> What is expected:
Could you set down the lines from the first line of the entries below through the line with "This screenshot has height=250, width=333.", exactly and with no pictures?

> Stored data entries:
Content starts

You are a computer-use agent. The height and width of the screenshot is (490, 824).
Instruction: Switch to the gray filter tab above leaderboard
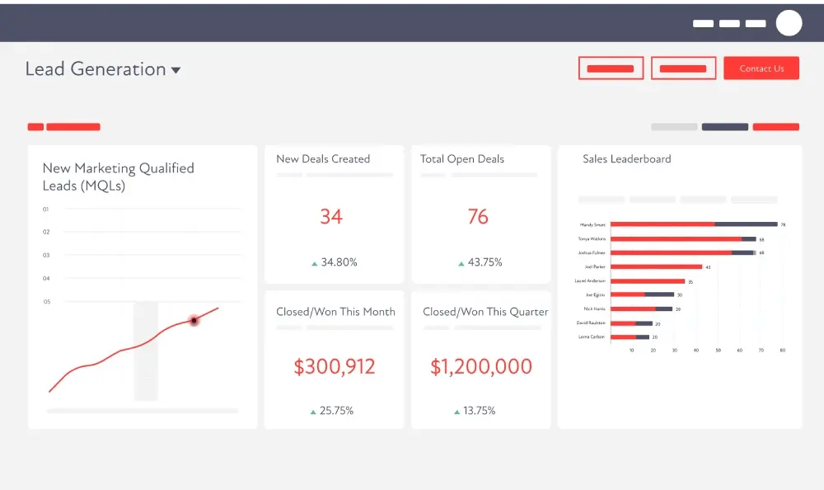pyautogui.click(x=674, y=127)
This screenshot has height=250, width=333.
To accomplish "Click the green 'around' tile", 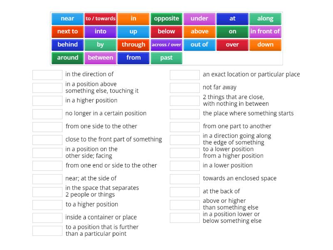I will 67,58.
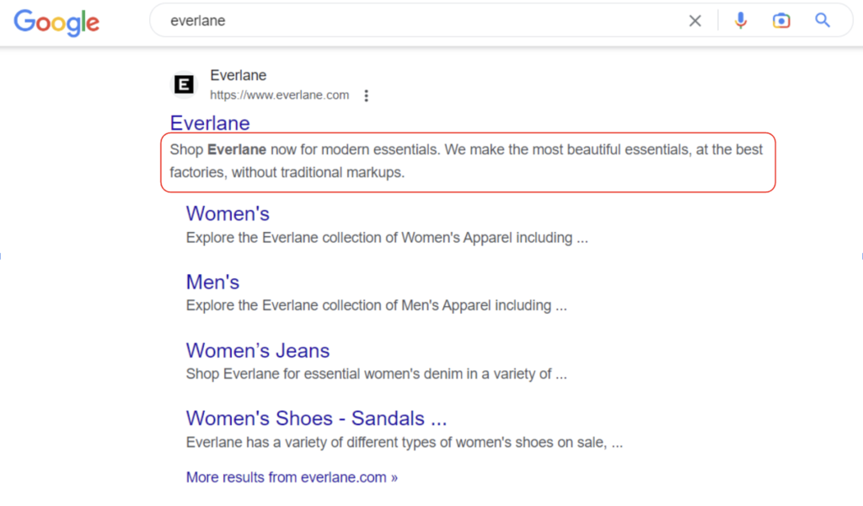Viewport: 863px width, 506px height.
Task: Click the https://www.everlane.com URL text
Action: click(279, 95)
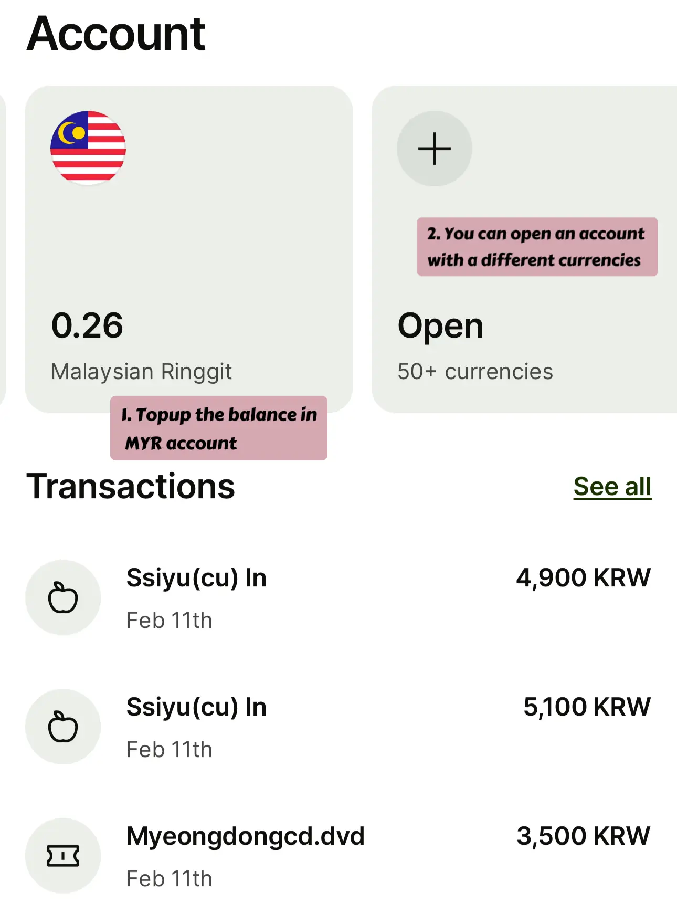Tap the Transactions section heading
This screenshot has width=677, height=903.
click(x=131, y=486)
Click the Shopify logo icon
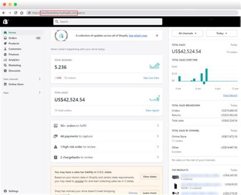This screenshot has height=195, width=241. point(5,21)
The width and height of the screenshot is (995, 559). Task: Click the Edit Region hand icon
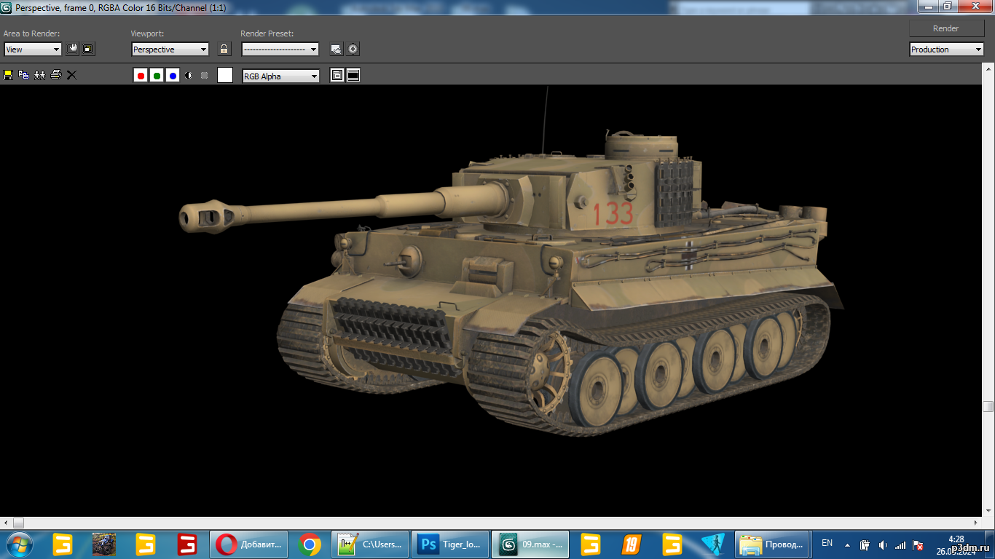[x=72, y=49]
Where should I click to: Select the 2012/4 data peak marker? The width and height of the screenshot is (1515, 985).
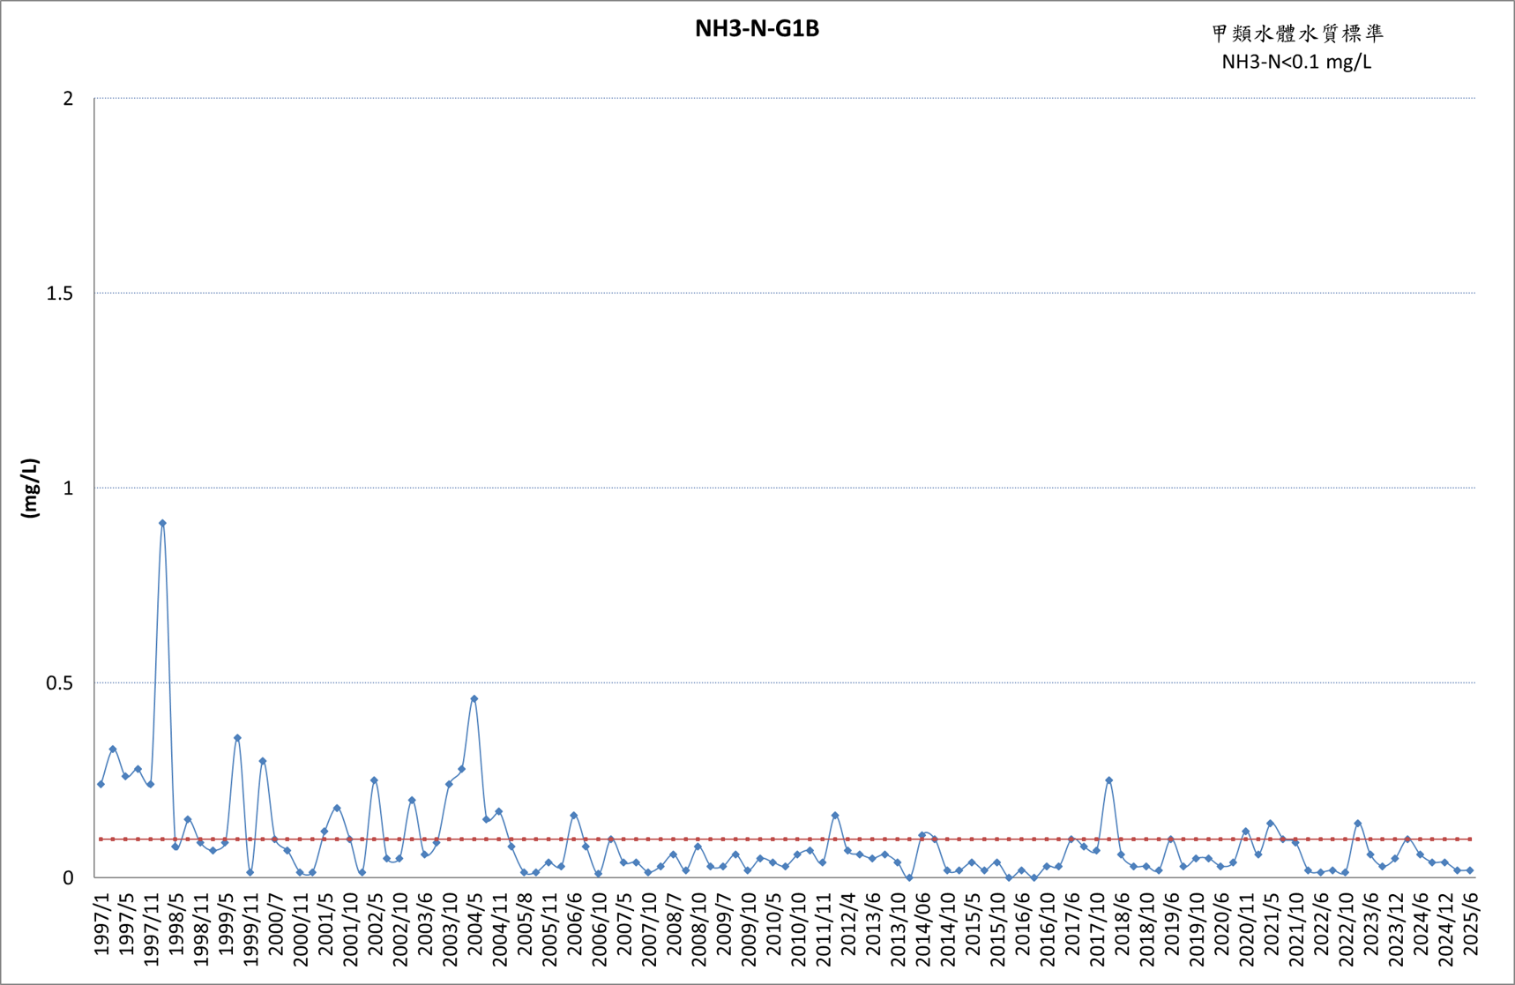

Content ends

> Exercise result:
You are a computer-use agent. The height and width of the screenshot is (490, 824).
Instruction: Switch to the gray filter tab above leaderboard
pyautogui.click(x=674, y=127)
This screenshot has height=250, width=333.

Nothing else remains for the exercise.